Moscou, por sua vez, vem insistindo na ideia de que sua relação com as nações africanas é construída em prol de uma nova ordem mundial multipolar “mais justa e democrática”.
Em seus discursos, Putin afirma ainda que “têm consistentemente apoiado os povos africanos em sua luta pela libertação da opressão colonial”, fornecendo assistência para o fortalecimento do Estado, da soberania e da capacidade defensiva dos países.
Para Tatiana Smirnova, a propaganda russa encontrou terreno fértil na África em meio a décadas de insatisfação com a intervenção militar e diplomática de países como França, Reino Unido e Estados Unidos.
“O ressentimento em relação ao Ocidente já existia antes da extensa propagação da influência russa na África”, diz a pesquisadora.
A popularidade da Rússia também remonta aos tempos soviéticos, quando o socialismo da URSS influenciou as lutas nacionalistas que levaram à independência de muitas nações africanas no século 19, e ao fato de o país não estar entre as potências coloniais.
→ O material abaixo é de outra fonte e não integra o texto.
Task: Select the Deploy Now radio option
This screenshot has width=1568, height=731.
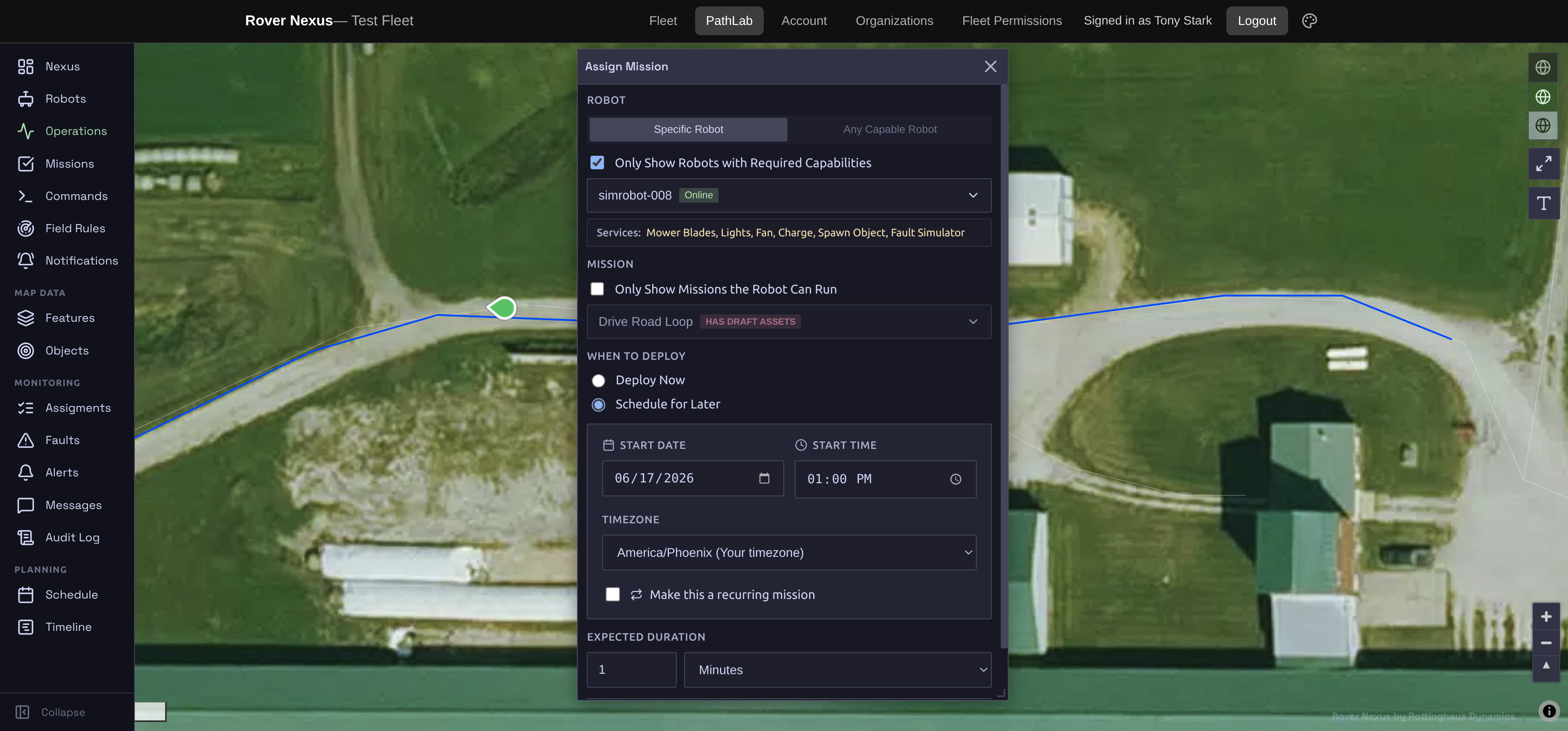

Segundo Smirnova, o ressentimento em relação aos antigos colonizadores está atualmente acompanhado por uma nostalgia em relação aos regimes militares, impulsionada especialmente por um cansaço da forma como as elites políticas têm distribuído os recursos políticos e sociais entre a população.
“Há um encontro entre essas duas tendências e, de certa forma, Putin e seu governo incorporam tudo isso.”